Лишь попозже, когда следствие установило, что убитый являлся крупным одесским бандитом по кличке Рыжий Жоржик, а инициатор всего дела, очкастая женщина-заявительница оказалась его косвенной сообщницей, согласившейся помочь ему убрать с дороги неудобных в амурном соперничестве сержантов, полковник Ильясов опять пригласил Рональда в кабинет, выразил удовлетворение, что срок комендантского адъютантства капитан окончил и в ближайшие дни отбывает он за семьей за тридевять земель.

— А знаете, что вы там, на Саларе, укокошили опасного бандита из Одессы по кличке Рыжий Жоржик.

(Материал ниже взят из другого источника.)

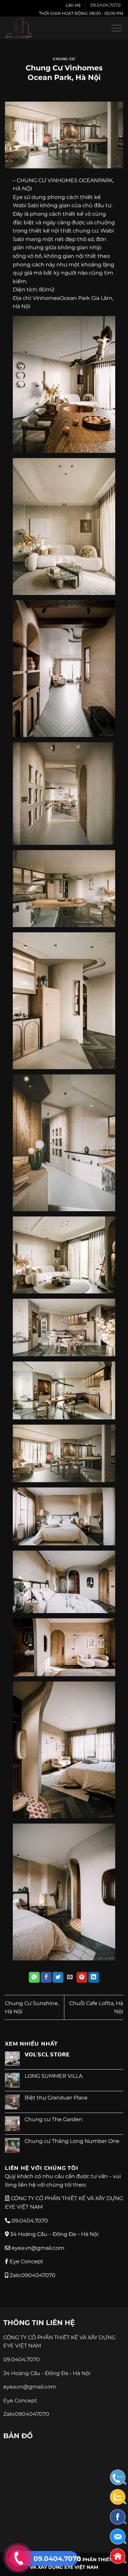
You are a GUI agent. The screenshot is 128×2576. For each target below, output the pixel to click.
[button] (117, 28)
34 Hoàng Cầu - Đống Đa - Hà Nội (46, 2373)
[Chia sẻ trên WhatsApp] (34, 1977)
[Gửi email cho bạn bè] (70, 1977)
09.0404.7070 (105, 5)
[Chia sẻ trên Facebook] (46, 1977)
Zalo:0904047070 (31, 2275)
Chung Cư (64, 59)
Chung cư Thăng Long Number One (72, 2141)
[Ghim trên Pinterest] (81, 1977)
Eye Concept (25, 2261)
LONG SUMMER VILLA (53, 2076)
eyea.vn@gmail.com (37, 2248)
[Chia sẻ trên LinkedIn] (93, 1977)
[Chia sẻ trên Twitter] (58, 1977)
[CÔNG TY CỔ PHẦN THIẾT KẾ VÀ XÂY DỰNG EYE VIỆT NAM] (28, 27)
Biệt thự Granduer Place (56, 2098)
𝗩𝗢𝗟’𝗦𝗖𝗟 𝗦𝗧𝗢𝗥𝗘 (47, 2054)
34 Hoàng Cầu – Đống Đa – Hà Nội (53, 2234)
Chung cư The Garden (53, 2119)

— Я пытался объяснить вам это еще тогда, товарищ полковник.

— Откуда же вы знали?

— От мальчишек. Они его там, на Саларе, именно так и величали!

— О да, мальчишки — народ особенный. Все знают! Даже о маневрах училища, еще до получения нами приказа из округа, — уже знают! Ну, добро, поезжайте за семьей, устраивайтесь! За 20 суток, надеюсь, управитесь?

* * *

Катя с Федей, по старинной поговорке «не было у бабы забот — купила порося», — совершили именно этот опрометчивый поступок месяца за четыре до отбытия Рональда с фронта. Катя писала мужу о поросенке Мишке еще на передний край, а супруг-фронтовик, памятуя жалостливое сердце жены, привязчивость ко всякой теплой домашней твари, опасался, что даже при успехе с выхаживанием Мишки, Кате предстоят горькие минуты при заклании порося для жертвенного очага в честь Ежичкиного или папиного приезда.

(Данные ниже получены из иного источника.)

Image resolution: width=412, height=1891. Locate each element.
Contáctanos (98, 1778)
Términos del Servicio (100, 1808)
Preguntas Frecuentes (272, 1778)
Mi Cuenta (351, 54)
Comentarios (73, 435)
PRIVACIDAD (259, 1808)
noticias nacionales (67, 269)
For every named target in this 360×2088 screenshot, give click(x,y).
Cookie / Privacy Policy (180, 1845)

Судьба однако же облегчила Кате вынесение смертного приговора поросенку. Перед прибытием папы в Котуркуль грянули сибирские морозы, и за Мишкой не доглядели: в холодных сенях он схватил воспаление легких и уже чуть не в агонии был приколот соседом-инвалидом, который посоветовал разделать поросячью тушку, засолить куски в бочонке и взять с собою в дорогу.

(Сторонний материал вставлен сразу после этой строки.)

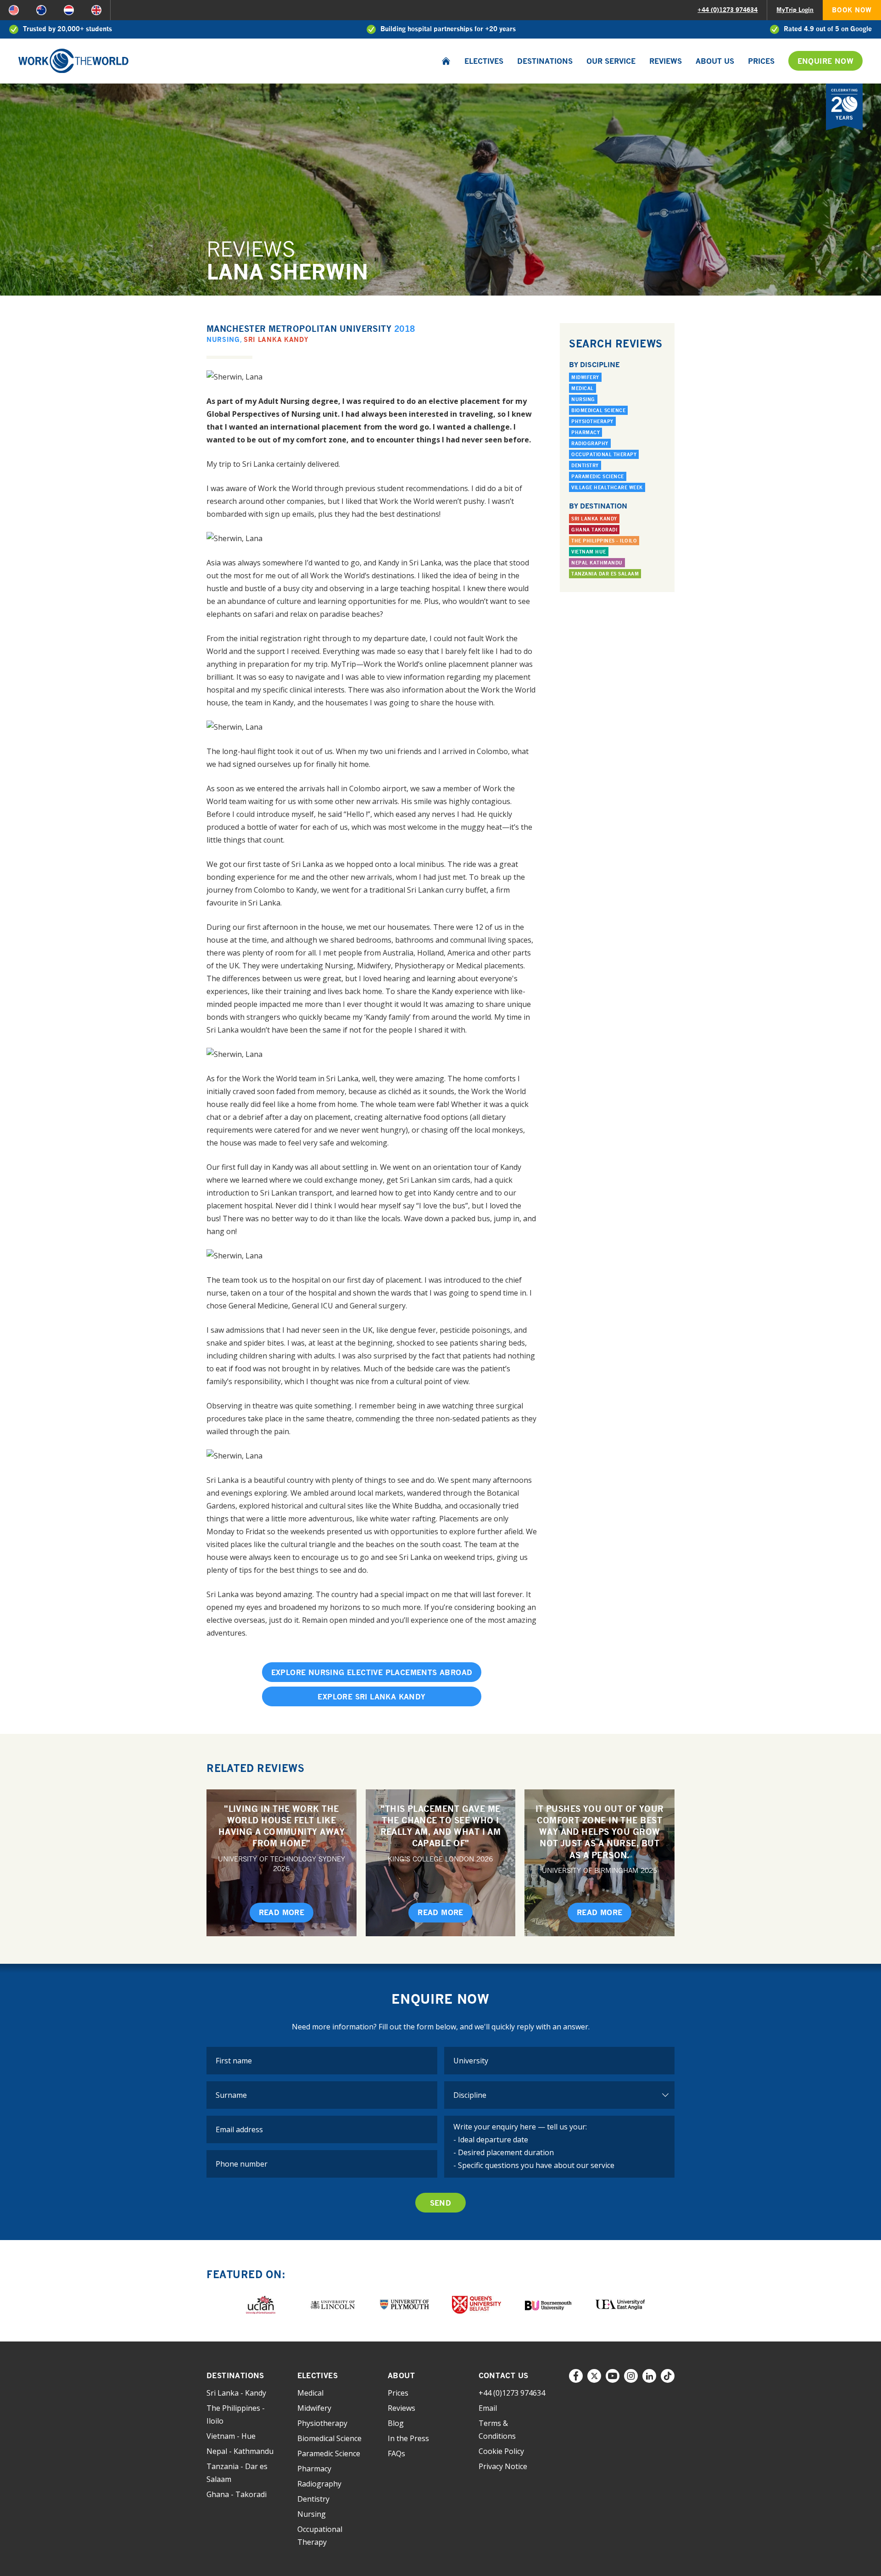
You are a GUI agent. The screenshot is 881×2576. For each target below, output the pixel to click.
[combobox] (559, 2060)
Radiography (589, 443)
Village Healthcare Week (607, 487)
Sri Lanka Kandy (276, 339)
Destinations (545, 61)
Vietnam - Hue (231, 2436)
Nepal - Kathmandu (239, 2451)
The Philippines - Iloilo (604, 540)
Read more (282, 1912)
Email (488, 2408)
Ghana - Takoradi (236, 2494)
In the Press (408, 2438)
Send (441, 2202)
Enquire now (825, 61)
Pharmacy (585, 432)
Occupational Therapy (603, 454)
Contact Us (504, 2375)
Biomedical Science (598, 410)
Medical (582, 388)
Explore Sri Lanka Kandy (371, 1696)
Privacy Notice (503, 2466)
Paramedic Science (597, 476)
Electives (483, 61)
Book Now (852, 10)
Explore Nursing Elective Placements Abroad (372, 1672)
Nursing (223, 339)
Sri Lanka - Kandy (236, 2393)
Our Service (611, 61)
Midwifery (585, 377)
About (401, 2375)
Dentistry (585, 465)
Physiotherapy (592, 421)
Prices (761, 61)
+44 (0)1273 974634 (727, 9)
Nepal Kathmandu (597, 562)
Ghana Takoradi (594, 529)
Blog (396, 2423)
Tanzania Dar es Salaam (605, 573)
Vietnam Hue (588, 551)
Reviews (665, 61)
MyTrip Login (795, 9)
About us (715, 61)
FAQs (396, 2453)
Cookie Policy (501, 2451)
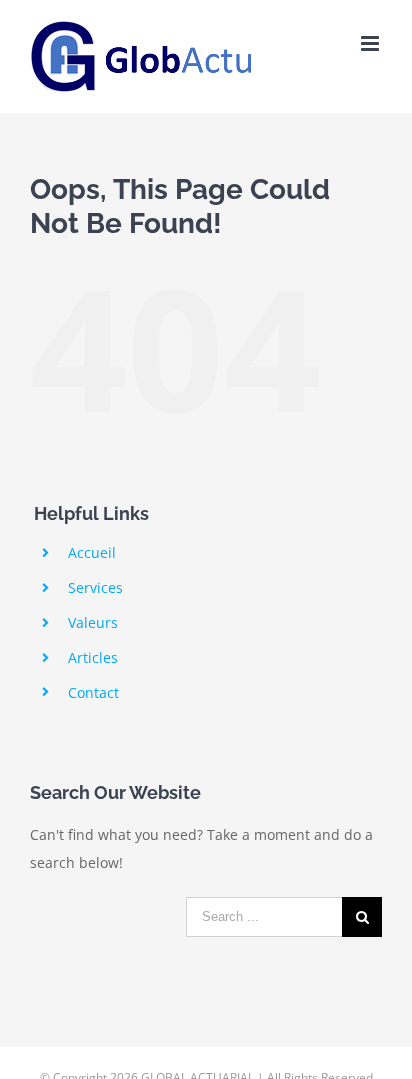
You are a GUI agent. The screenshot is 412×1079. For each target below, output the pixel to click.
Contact (93, 692)
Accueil (92, 552)
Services (95, 587)
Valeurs (93, 622)
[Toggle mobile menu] (371, 43)
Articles (93, 657)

Тем временем капитан Рональд Вальдек поздним зимним утром одолевал в розвальнях последние километры заснеженной горно-лесной дороги от станции Щучинск до тихого приозерного села...

...И переступил порог, напустив в горницу облако пара с морозу, и увидел горящие Катины очи на исхудавшем лице, и вытянувшегося Федю, и накрытый московской скатеркой стол, и красный шелковый платок с японскими аистами на закопченной бревенчатой стене.

После трапезы с поросятиной муж и жена послали сына Федю попрощаться со школой и велели, как вернется, не шуметь, чтобы папа смог отдохнуть после бессонной железнодорожной ночи и 20-верстного санного пути на присланной за ним колхозной лошадке.

Утром следующего дня, на полуторке из МТС, занаряженной часа на два объединенными усилиями школьной дирекции, колхозного правления и предсельсовета, семья Вальдек навсегда покинула бывшую казачью станицу.

В опустевшей избе остался один-единственный прежний обитатель — сибирский кот Мысык, животное необыкновенных способностей и редкой смышлености. Мама всерьез взвешивала возможность взять его с собой в далекий Ташкент, но сама отказалась от этого замысла, зная, какие дорожные мытарства впереди. А потом до конца жизни не могла простить себе этого малодушия по отношению к столь преданному домашнему зверьку, куда-то ускользнувшему при выносе Катиных и Фединых пожитков из избы.

Обратный 2-тысячекилометровый путь с трудными пересадками в Петропавловске и Новосибирске Рональд Алексеевич проделал с семьей за 11 суток, но не выдюжил! По приезде в Ташкент слег на месяц в больницу. Сказалась недавняя контузия, блокадная полуголодуха, 4-тысячеверстная усталость.

Не перенесла испытаний и Катя. Больное сердце, казалось, окончательно сдает, отекли ноги, дышалось все труднее... Пришлось и ей перекочевать из военного училищного городка на больничную койку в ТАШМИ[11].

А офицерский паек по голодноватой третьей норме, рассчитанной на одного, довелось делить на трех человек. И две трети этого пайка, папину и мамину, мальчик Федя таскал из училищного пищеблока в две больницы, благо недалеко расположенные друг от друга и от училища. Сам же Федя к ночи залезал под три одеяла в сырой, пустой, еле протопленной углем или саксаулом комнатине, кое-как управивши школьные свои уроки и задания. С весны он и сам тяжело болел, и в школе немного приотстал от программы.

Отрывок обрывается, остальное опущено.